▸ **Problem requirements**
In this exercise, return each entry exactly as given.

▸ **Input data**
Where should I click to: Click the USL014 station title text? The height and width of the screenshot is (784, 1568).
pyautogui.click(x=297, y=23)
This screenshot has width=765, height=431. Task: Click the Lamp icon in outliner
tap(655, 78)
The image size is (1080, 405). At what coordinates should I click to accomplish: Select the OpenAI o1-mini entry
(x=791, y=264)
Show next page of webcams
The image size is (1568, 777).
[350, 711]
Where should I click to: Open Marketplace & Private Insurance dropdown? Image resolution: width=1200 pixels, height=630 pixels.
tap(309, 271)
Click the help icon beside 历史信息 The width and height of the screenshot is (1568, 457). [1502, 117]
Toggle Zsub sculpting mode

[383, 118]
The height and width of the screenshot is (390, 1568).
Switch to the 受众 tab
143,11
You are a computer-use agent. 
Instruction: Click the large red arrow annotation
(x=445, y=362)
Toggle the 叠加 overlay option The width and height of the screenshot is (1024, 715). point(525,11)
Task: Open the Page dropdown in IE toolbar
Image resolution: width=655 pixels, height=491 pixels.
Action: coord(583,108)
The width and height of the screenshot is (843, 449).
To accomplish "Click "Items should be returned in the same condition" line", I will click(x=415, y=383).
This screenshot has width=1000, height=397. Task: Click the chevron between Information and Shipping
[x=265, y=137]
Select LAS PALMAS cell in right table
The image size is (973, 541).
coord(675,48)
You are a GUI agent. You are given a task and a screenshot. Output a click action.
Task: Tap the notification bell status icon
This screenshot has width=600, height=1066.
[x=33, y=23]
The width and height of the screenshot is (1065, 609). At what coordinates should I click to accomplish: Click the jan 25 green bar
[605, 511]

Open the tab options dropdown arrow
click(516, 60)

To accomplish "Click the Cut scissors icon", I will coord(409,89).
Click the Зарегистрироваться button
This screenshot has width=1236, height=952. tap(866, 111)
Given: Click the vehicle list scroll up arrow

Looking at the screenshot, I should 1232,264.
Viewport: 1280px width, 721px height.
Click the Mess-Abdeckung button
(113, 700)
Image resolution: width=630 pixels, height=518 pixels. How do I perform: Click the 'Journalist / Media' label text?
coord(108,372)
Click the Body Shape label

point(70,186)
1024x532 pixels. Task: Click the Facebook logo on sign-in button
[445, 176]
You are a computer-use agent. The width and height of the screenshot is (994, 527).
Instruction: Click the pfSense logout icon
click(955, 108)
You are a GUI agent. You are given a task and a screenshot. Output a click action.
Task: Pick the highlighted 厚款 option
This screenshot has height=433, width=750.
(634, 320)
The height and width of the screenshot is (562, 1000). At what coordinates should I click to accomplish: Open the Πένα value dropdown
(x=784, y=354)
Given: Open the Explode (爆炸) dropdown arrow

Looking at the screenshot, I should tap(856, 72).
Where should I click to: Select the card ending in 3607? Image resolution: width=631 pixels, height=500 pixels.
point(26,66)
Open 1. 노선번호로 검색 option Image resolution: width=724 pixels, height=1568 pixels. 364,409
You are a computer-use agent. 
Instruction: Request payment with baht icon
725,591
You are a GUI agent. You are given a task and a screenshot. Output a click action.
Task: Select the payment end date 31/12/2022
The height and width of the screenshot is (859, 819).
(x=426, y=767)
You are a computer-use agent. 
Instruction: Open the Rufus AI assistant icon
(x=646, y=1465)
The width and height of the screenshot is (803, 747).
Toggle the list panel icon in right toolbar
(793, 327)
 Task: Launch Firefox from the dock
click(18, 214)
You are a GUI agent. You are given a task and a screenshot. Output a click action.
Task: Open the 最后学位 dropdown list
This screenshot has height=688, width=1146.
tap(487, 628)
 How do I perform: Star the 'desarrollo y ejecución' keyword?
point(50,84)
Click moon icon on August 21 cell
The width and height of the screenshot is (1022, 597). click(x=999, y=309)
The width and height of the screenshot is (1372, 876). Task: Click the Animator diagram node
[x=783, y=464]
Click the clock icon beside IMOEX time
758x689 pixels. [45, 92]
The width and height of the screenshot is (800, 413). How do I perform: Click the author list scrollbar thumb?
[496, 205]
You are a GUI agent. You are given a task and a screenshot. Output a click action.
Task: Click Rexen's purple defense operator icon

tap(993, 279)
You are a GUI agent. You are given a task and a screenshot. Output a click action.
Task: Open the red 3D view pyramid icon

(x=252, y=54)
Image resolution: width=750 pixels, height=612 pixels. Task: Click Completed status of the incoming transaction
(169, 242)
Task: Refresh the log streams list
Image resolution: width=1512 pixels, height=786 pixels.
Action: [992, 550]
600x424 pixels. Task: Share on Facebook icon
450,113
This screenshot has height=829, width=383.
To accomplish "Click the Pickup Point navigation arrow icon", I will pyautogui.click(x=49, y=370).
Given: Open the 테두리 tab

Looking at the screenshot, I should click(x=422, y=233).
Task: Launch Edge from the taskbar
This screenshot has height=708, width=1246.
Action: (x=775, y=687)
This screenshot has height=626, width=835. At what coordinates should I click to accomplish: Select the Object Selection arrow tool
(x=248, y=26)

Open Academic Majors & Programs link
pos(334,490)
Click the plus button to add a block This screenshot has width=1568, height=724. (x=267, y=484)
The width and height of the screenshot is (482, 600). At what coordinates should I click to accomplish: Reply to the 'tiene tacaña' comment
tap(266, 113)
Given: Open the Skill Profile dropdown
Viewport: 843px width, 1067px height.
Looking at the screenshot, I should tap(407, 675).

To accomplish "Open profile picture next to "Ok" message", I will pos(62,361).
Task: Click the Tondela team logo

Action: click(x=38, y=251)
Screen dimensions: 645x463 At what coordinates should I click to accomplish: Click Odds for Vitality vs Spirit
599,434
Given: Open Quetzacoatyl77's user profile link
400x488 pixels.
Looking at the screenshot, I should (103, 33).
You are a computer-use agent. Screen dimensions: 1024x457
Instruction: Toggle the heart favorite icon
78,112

▸ **Exercise answer**
Where should I click to: Click the USL014 station title text? The height and width of the screenshot is (784, 1568).
pyautogui.click(x=297, y=23)
This screenshot has width=765, height=431. Task: Click the Lamp icon in outliner
tap(655, 78)
The image size is (1080, 405). At what coordinates should I click to accomplish: Select the OpenAI o1-mini entry
(x=791, y=264)
Show next page of webcams
The image size is (1568, 777).
[350, 711]
Where should I click to: Open Marketplace & Private Insurance dropdown? Image resolution: width=1200 pixels, height=630 pixels.
tap(309, 271)
Click the help icon beside 历史信息 The width and height of the screenshot is (1568, 457). [1502, 117]
Toggle Zsub sculpting mode

[383, 118]
The height and width of the screenshot is (390, 1568).
Switch to the 受众 tab
143,11
You are a computer-use agent. 
Instruction: Click the large red arrow annotation
(x=445, y=362)
Toggle the 叠加 overlay option The width and height of the screenshot is (1024, 715). point(525,11)
Task: Open the Page dropdown in IE toolbar
Image resolution: width=655 pixels, height=491 pixels.
Action: coord(583,108)
The width and height of the screenshot is (843, 449).
To accomplish "Click "Items should be returned in the same condition" line", I will click(x=415, y=383).
This screenshot has width=1000, height=397. Task: Click the chevron between Information and Shipping
[x=265, y=137]
Select LAS PALMAS cell in right table
The image size is (973, 541).
coord(675,48)
You are a GUI agent. You are given a task and a screenshot. Output a click action.
Task: Tap the notification bell status icon
This screenshot has width=600, height=1066.
[x=33, y=23]
The width and height of the screenshot is (1065, 609). At what coordinates should I click to accomplish: Click the jan 25 green bar
[605, 511]

Open the tab options dropdown arrow
click(516, 60)

To accomplish "Click the Cut scissors icon", I will coord(409,89).
Click the Зарегистрироваться button
This screenshot has width=1236, height=952. tap(866, 111)
Given: Click the vehicle list scroll up arrow

Looking at the screenshot, I should 1232,264.
Viewport: 1280px width, 721px height.
Click the Mess-Abdeckung button
(113, 700)
Image resolution: width=630 pixels, height=518 pixels. How do I perform: Click the 'Journalist / Media' label text?
coord(108,372)
Click the Body Shape label

point(70,186)
1024x532 pixels. Task: Click the Facebook logo on sign-in button
[445, 176]
You are a computer-use agent. The width and height of the screenshot is (994, 527).
Instruction: Click the pfSense logout icon
click(955, 108)
You are a GUI agent. You are given a task and a screenshot. Output a click action.
Task: Pick the highlighted 厚款 option
This screenshot has height=433, width=750.
(634, 320)
The height and width of the screenshot is (562, 1000). At what coordinates should I click to accomplish: Open the Πένα value dropdown
(x=784, y=354)
Given: Open the Explode (爆炸) dropdown arrow

Looking at the screenshot, I should tap(856, 72).
Where should I click to: Select the card ending in 3607? Image resolution: width=631 pixels, height=500 pixels.
point(26,66)
Open 1. 노선번호로 검색 option Image resolution: width=724 pixels, height=1568 pixels. 364,409
You are a computer-use agent. 
Instruction: Request payment with baht icon
725,591
You are a GUI agent. You are given a task and a screenshot. Output a click action.
Task: Select the payment end date 31/12/2022
The height and width of the screenshot is (859, 819).
(x=426, y=767)
You are a computer-use agent. 
Instruction: Open the Rufus AI assistant icon
(x=646, y=1465)
The width and height of the screenshot is (803, 747).
Toggle the list panel icon in right toolbar
(793, 327)
 Task: Launch Firefox from the dock
click(18, 214)
You are a GUI agent. You are given a task and a screenshot. Output a click action.
Task: Open the 最后学位 dropdown list
This screenshot has height=688, width=1146.
tap(487, 628)
 How do I perform: Star the 'desarrollo y ejecución' keyword?
point(50,84)
Click moon icon on August 21 cell
The width and height of the screenshot is (1022, 597). click(x=999, y=309)
The width and height of the screenshot is (1372, 876). Task: Click the Animator diagram node
[x=783, y=464]
Click the clock icon beside IMOEX time
758x689 pixels. [45, 92]
The width and height of the screenshot is (800, 413). How do I perform: Click the author list scrollbar thumb?
[496, 205]
You are a GUI agent. You are given a task and a screenshot. Output a click action.
Task: Click Rexen's purple defense operator icon

tap(993, 279)
You are a GUI agent. You are given a task and a screenshot. Output a click action.
Task: Open the red 3D view pyramid icon

(x=252, y=54)
Image resolution: width=750 pixels, height=612 pixels. Task: Click Completed status of the incoming transaction
(169, 242)
Task: Refresh the log streams list
Image resolution: width=1512 pixels, height=786 pixels.
Action: [992, 550]
600x424 pixels. Task: Share on Facebook icon
450,113
This screenshot has height=829, width=383.
To accomplish "Click the Pickup Point navigation arrow icon", I will pyautogui.click(x=49, y=370).
Given: Open the 테두리 tab

Looking at the screenshot, I should click(x=422, y=233).
Task: Launch Edge from the taskbar
This screenshot has height=708, width=1246.
Action: (x=775, y=687)
This screenshot has height=626, width=835. At what coordinates should I click to accomplish: Select the Object Selection arrow tool
(x=248, y=26)

Open Academic Majors & Programs link
pos(334,490)
Click the plus button to add a block This screenshot has width=1568, height=724. (x=267, y=484)
The width and height of the screenshot is (482, 600). At what coordinates should I click to accomplish: Reply to the 'tiene tacaña' comment
tap(266, 113)
Given: Open the Skill Profile dropdown
Viewport: 843px width, 1067px height.
Looking at the screenshot, I should tap(407, 675).

To accomplish "Open profile picture next to "Ok" message", I will pos(62,361).
Task: Click the Tondela team logo

Action: click(x=38, y=251)
Screen dimensions: 645x463 At what coordinates should I click to accomplish: Click Odds for Vitality vs Spirit
599,434
Given: Open Quetzacoatyl77's user profile link
400x488 pixels.
Looking at the screenshot, I should (103, 33).
You are a computer-use agent. Screen dimensions: 1024x457
Instruction: Toggle the heart favorite icon
78,112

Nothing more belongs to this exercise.